### Übungsaufgabe
Wandle die Zeilen der Auflistung, beginnend mit der Zeile mit „Viewport: 1594px width, 897px“ und weiter bis zum Ende der Auflistung, in eine JSON-Liste von Zeichenketten um, mit einem Eintrag pro Zeile und ohne Leerzeilen. Lass die Bilder in der Antwort weg.

= = = = = = =

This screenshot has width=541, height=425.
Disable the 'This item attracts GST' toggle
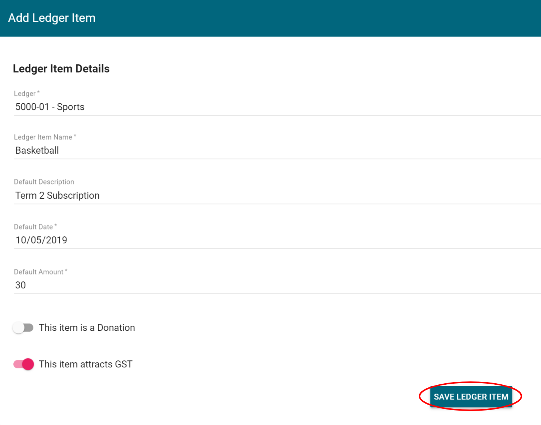(x=23, y=364)
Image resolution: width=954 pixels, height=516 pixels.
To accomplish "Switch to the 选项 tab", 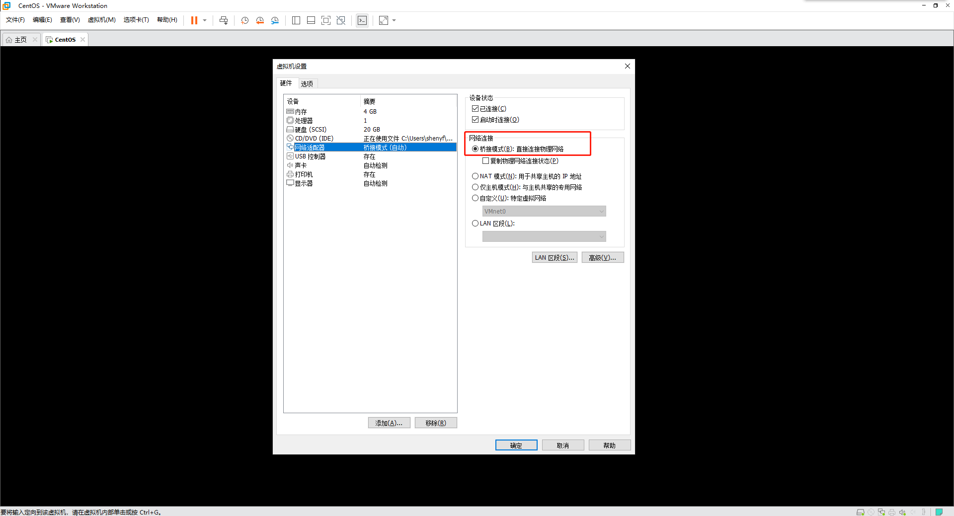I will 307,83.
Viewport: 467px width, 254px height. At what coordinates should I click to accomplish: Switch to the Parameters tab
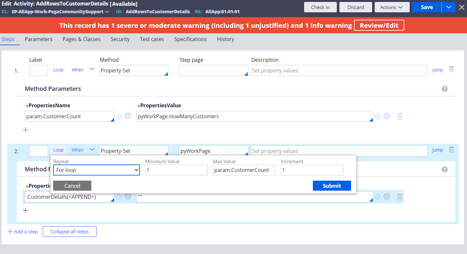pyautogui.click(x=39, y=39)
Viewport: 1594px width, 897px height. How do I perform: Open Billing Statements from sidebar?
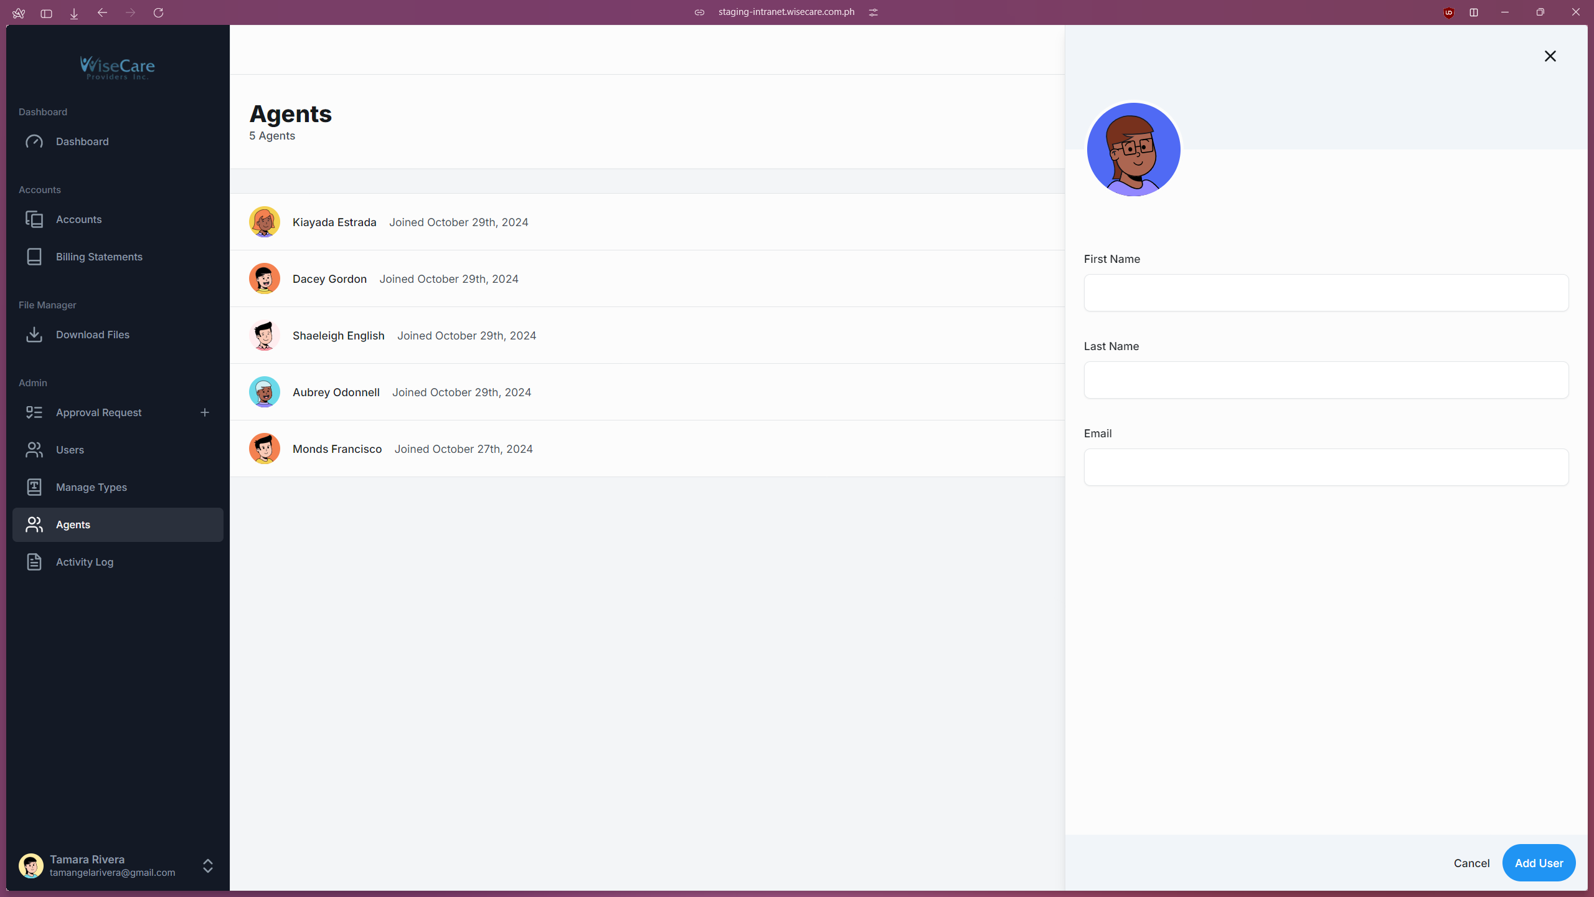(98, 257)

= = = = = = =

### Ergebnis der Übung
[
  "Viewport: 1594px width, 897px height. How do I perform: Open Billing Statements from sidebar?",
  "(98, 257)"
]